WHAT THE TASK ASKS:
Which lines in the data below contain the string "storage"? Copy out each of those lines, matching case exactly.

Word and item position data
■ ■ ■ ■ ■ ■ ■

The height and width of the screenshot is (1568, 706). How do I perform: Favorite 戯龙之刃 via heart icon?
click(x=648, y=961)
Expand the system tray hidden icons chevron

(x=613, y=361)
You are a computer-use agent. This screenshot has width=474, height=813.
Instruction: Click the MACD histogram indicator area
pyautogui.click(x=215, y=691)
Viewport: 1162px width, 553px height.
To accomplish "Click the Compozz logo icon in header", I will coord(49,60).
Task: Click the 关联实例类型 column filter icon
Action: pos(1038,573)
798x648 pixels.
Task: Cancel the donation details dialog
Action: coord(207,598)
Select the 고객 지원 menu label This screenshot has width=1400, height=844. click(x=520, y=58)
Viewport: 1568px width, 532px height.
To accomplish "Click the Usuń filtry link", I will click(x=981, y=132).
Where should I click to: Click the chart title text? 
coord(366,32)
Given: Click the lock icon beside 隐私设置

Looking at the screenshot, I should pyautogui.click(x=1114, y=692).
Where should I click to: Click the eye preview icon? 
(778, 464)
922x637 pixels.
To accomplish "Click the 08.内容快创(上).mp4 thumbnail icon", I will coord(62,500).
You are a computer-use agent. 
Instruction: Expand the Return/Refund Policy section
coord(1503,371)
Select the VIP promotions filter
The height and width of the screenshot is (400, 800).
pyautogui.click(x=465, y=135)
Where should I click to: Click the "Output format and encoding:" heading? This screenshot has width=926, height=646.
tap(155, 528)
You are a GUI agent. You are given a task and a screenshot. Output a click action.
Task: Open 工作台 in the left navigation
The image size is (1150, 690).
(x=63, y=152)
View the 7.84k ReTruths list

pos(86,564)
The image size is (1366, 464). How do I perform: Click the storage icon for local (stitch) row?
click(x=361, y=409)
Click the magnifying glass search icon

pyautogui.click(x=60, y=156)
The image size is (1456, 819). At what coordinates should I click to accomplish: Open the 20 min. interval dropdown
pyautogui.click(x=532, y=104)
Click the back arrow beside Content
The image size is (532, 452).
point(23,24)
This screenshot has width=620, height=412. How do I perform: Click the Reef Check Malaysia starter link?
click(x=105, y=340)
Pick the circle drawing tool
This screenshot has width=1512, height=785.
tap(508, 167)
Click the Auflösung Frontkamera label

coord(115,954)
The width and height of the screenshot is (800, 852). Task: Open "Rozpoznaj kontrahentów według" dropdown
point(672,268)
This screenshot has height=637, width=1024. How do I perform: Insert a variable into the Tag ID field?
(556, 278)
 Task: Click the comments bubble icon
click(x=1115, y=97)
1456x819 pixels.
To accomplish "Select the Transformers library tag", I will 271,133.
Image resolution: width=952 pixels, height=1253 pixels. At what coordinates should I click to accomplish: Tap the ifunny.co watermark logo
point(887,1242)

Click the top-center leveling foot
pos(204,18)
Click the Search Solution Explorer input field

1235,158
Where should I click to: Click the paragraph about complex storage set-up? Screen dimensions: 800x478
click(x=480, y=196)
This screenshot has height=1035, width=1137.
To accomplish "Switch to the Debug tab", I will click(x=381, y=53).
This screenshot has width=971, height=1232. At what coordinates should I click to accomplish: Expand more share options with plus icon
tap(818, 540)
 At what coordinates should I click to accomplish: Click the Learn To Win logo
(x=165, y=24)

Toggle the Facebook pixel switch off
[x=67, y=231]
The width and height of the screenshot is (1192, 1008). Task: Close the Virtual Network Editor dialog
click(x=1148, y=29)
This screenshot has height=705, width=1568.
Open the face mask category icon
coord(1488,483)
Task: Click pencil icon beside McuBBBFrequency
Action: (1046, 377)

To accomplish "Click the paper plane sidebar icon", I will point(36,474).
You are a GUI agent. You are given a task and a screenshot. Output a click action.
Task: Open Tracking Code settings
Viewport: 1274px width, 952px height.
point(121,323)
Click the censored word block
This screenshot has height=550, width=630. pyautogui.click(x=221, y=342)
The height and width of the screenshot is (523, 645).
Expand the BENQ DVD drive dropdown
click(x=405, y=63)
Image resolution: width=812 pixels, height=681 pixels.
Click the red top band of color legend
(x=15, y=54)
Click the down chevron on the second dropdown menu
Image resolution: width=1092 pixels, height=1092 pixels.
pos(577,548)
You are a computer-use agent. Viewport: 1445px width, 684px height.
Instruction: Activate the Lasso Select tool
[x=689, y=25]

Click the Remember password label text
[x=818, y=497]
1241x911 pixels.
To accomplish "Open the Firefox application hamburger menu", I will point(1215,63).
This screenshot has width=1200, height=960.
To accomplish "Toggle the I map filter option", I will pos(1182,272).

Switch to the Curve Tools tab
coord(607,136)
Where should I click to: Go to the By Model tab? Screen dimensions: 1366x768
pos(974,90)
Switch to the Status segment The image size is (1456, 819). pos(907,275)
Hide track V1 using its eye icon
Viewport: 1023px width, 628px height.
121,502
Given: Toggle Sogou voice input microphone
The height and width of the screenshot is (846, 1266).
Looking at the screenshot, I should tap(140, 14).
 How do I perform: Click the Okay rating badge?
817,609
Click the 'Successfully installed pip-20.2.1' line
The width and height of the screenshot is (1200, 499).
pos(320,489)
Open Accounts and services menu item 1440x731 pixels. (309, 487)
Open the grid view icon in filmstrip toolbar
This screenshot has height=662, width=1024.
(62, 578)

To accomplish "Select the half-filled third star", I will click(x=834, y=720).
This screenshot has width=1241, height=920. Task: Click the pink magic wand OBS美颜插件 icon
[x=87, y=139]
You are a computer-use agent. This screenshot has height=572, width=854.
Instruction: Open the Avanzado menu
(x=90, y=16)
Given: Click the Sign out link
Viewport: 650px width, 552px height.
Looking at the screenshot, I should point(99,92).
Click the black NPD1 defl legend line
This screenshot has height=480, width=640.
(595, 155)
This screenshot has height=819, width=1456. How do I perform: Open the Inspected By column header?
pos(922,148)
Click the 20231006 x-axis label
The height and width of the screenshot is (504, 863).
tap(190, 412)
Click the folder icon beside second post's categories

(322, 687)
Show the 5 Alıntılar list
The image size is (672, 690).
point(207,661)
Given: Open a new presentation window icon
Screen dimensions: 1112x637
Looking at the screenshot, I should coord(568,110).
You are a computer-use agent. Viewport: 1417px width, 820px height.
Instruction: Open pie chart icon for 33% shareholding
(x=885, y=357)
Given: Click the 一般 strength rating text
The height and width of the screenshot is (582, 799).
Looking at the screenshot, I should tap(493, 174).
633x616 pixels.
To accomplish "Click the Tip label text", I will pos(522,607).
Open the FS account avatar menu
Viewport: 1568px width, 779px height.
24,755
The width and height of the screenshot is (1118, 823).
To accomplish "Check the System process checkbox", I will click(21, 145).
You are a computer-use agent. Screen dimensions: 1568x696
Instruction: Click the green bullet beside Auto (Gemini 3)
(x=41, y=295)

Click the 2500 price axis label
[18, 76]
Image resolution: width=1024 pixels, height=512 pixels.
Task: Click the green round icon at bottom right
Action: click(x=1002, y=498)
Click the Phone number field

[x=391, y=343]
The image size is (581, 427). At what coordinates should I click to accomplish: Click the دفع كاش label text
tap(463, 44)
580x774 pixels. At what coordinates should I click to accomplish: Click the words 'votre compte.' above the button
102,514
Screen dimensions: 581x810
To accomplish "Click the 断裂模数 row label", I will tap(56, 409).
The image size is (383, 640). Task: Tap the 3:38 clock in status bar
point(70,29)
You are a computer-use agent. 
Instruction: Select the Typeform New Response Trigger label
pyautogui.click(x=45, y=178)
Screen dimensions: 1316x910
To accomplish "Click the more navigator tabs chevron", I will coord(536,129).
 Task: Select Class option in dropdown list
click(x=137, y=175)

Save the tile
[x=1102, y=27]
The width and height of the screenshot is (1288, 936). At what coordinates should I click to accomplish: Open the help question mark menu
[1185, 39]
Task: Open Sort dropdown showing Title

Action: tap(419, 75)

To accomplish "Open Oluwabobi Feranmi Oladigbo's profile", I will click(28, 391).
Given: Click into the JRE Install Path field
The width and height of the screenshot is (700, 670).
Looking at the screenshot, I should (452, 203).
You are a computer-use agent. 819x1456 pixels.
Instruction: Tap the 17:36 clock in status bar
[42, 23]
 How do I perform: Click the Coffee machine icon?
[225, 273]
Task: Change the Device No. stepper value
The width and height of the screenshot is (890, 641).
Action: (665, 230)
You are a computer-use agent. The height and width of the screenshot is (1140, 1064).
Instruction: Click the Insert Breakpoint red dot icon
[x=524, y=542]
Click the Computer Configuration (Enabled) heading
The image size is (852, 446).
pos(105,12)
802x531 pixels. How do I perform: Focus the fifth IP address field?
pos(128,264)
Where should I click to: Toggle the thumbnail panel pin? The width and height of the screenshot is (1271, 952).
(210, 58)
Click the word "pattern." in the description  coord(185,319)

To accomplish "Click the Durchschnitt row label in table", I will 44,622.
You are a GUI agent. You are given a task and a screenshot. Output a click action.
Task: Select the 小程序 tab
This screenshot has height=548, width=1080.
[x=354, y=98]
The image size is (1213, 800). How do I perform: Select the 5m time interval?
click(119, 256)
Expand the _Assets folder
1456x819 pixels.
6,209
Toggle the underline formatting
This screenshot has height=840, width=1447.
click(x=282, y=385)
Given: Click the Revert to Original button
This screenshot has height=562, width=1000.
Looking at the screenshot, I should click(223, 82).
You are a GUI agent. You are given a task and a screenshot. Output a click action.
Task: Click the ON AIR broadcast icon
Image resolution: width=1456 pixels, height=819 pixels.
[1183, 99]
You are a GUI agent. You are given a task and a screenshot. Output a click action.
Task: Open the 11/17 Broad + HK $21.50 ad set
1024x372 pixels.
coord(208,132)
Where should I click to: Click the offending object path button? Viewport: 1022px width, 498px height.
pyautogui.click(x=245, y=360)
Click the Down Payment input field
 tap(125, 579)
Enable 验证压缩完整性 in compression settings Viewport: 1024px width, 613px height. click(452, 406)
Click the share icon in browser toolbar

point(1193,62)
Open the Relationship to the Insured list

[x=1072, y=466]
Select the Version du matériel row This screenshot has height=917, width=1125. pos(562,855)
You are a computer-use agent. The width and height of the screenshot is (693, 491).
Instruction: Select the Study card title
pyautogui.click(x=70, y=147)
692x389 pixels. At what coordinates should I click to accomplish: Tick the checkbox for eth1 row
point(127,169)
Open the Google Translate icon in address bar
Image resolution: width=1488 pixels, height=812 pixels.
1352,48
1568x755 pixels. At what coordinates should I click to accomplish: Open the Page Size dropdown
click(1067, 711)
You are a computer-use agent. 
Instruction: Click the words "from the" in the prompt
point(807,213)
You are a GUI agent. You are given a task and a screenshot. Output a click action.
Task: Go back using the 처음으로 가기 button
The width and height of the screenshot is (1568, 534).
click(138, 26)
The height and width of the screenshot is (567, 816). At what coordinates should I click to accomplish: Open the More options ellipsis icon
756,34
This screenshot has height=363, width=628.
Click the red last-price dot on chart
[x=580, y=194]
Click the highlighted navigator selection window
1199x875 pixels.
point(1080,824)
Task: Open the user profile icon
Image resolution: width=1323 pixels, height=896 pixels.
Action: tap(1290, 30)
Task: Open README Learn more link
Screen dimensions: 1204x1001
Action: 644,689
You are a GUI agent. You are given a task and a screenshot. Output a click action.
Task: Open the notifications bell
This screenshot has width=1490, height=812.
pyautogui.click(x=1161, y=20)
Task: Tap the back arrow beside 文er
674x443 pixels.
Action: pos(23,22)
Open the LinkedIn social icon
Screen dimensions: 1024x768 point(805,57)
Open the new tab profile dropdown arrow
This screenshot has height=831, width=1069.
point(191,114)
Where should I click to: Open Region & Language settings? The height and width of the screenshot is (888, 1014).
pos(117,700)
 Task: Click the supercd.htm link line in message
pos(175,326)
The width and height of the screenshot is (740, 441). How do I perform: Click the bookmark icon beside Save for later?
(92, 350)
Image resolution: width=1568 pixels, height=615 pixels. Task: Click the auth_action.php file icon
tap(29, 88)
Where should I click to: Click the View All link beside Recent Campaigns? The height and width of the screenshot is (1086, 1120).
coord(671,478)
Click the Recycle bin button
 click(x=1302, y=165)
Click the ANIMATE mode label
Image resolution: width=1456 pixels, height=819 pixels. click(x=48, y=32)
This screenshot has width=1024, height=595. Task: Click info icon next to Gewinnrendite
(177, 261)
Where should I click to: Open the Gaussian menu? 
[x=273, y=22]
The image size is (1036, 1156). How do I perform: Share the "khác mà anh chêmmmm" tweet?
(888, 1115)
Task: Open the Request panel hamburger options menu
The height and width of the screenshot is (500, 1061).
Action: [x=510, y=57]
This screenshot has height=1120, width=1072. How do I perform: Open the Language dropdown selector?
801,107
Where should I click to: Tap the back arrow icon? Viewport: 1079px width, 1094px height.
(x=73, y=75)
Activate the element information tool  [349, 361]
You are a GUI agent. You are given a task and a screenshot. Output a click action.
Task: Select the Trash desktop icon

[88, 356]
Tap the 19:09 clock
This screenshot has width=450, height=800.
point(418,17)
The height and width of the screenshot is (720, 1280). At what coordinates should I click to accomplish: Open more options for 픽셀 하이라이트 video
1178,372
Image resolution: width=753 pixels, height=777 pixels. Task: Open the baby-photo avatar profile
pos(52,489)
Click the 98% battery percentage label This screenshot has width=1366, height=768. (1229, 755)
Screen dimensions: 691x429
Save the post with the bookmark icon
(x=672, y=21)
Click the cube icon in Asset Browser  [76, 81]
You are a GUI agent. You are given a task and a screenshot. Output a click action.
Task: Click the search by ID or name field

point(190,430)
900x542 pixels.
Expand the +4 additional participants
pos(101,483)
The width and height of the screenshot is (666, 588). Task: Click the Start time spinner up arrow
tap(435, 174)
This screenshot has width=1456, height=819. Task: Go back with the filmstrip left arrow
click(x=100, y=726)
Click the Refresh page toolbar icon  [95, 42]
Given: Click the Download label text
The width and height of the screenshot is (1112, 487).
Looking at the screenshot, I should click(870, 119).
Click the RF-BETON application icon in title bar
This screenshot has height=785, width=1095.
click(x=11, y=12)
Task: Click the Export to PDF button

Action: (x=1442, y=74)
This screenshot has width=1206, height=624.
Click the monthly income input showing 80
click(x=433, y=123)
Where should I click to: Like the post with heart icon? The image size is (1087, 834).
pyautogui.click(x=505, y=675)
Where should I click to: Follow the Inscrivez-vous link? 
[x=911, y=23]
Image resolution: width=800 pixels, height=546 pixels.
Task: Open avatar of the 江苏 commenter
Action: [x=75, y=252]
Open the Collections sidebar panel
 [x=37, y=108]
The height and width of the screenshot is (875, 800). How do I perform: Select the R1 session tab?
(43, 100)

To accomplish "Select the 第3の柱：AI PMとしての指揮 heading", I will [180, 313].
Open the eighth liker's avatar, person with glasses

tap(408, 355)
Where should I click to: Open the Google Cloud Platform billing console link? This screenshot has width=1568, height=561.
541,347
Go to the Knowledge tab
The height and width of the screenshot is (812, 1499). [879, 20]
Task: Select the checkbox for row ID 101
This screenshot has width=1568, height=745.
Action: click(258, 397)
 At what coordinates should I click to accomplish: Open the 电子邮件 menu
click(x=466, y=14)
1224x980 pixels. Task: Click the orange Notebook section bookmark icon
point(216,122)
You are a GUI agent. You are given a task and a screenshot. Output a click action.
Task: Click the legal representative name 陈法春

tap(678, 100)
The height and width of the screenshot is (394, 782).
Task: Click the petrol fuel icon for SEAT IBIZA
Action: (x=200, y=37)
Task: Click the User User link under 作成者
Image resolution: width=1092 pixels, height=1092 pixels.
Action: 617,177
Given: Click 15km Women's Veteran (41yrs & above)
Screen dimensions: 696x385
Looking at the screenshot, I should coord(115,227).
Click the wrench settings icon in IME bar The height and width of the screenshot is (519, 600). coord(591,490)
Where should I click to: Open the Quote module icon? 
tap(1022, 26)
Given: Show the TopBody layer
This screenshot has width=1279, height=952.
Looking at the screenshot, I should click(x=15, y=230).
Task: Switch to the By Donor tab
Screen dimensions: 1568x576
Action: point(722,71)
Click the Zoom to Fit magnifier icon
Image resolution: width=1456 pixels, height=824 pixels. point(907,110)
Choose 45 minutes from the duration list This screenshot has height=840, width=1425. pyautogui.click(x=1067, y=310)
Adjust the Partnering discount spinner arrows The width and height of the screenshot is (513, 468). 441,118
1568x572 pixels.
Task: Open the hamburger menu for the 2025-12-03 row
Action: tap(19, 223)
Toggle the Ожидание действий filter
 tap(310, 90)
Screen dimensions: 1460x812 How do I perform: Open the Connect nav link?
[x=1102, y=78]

■ ■ ■ ■ ■ ■ ■

TASK OUTPUT:
The image size is (1366, 464). How do I perform: Click the storage icon for local (stitch) row?
Where should I click to: Click the paragraph about complex storage set-up? Screen dimensions: 800x478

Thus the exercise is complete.